NEW YORK, May 2 (Reuters) – On March 12, as several U.S. banks emerged from a confidence crisis, JPMorgan Chase & Co ( JPM.N ) threw its might behind First Republic Bank, giving the troubled lender the two sources said was a $10 billion financing.

The JPMorgan facility did not stop depositors from fleeing the lender. But it turned out to be the start of a series of events — some details reported here for the first time — that put JPMorgan and its chief executive, Jamie Dimon, in a central role in one of the most extraordinary US bank rescues. In recent years.

JPMorgan bought First Republic on Monday in a public auction, culminating weeks of failed rescue attempts and aborted discussions involving some of Wall Street’s most powerful executives and US officials. The deal talks went down to the wire, according to two sources familiar with the situation. Four bidders, including JPMorgan, made it to the final rounds of the auction on Sunday night, one of the sources said.

JPMorgan did not know until 1:15 a.m. in New York that it had won, even though the final bids were originally due several hours earlier. At one point late in the evening, as Dimon and other top executives awaited the outcome of their bid, silence from the Federal Deposit Insurance Corp (FDIC) led them to believe they had lost, one of the sources said.

The final deal, announced around 3:30 a.m., cements Dimon’s reputation as one of Wall Street’s most powerful bankers.

But the deal also raised new questions about the dangers of having too-big-to-fail banks, the quality of regulatory oversight of the banking industry and the Biden administration’s determination to prevent companies from becoming too powerful through deals.

Piper Sandler analysts said that more than the financials, the deal was important to JPMorgan as it solidifies the bank “as the best industry leader in times of turmoil.”

“The only concern we have is the currently unknown.
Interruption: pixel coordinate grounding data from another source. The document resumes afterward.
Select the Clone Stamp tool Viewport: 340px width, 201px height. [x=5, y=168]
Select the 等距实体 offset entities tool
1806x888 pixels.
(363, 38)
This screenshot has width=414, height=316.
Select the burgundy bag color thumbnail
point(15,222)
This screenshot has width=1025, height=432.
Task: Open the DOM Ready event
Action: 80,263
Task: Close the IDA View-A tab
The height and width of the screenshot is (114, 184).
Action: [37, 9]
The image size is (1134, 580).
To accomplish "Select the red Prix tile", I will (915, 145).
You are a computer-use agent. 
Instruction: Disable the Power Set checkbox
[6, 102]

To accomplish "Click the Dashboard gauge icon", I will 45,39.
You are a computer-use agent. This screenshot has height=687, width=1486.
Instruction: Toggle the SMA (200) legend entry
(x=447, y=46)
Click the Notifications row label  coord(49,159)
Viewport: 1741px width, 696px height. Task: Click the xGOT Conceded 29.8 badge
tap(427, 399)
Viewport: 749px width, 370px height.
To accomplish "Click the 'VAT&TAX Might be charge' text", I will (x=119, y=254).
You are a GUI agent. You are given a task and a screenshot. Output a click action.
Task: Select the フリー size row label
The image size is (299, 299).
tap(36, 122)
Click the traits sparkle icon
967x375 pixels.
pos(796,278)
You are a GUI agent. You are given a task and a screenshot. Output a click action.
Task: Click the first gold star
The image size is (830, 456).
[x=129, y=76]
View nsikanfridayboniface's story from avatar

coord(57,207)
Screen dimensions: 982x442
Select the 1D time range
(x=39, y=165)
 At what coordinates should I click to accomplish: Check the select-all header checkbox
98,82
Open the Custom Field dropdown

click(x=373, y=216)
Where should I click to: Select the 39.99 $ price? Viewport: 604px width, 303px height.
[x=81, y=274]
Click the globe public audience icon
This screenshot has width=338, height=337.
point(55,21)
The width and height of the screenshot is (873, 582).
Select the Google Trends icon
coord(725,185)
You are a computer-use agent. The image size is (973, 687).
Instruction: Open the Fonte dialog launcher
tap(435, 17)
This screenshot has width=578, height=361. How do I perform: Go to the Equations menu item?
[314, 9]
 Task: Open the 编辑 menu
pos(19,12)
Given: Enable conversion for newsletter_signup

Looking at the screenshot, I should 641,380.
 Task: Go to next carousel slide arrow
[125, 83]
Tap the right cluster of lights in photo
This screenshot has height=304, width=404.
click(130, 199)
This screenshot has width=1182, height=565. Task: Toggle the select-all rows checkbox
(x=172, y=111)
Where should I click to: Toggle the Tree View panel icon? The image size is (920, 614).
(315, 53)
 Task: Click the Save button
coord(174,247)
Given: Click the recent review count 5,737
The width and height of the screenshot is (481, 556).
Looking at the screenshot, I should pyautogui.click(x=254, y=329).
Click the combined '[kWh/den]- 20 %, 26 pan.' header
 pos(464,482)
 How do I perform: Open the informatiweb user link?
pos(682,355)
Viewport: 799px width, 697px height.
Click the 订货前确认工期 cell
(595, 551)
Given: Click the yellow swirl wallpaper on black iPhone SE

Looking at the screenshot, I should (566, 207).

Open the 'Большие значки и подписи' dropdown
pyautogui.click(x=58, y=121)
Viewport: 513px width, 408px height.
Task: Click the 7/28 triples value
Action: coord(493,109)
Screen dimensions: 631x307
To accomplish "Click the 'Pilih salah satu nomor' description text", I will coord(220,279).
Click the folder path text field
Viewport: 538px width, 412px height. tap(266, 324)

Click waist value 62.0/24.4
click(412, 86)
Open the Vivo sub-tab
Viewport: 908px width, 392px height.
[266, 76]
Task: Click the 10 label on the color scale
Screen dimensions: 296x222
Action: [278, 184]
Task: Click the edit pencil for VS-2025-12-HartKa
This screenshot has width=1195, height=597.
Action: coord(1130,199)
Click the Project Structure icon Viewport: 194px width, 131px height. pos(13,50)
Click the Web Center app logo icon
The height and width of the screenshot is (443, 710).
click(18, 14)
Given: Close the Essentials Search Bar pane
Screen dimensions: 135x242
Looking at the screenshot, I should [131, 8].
JPM was already a hugely significant player that has now managed to make itself even more so at a time when ‘too-big-to-fail’ is still a political concern,” they wrote.

Dimon pushed back against any suggestion that his bank is getting too big.

“We have capabilities to serve our clients, which can be cities, schools, hospitals, governments; we bank the IMF, the World Bank,” the banker said in a conference call after the deal. “And anyone who thinks the United States shouldn’t have it can call me directly.”

The FDIC said earlier Monday that the resolution involved a “highly competitive bidding process” and was the least expensive option for the deposit insurance fund.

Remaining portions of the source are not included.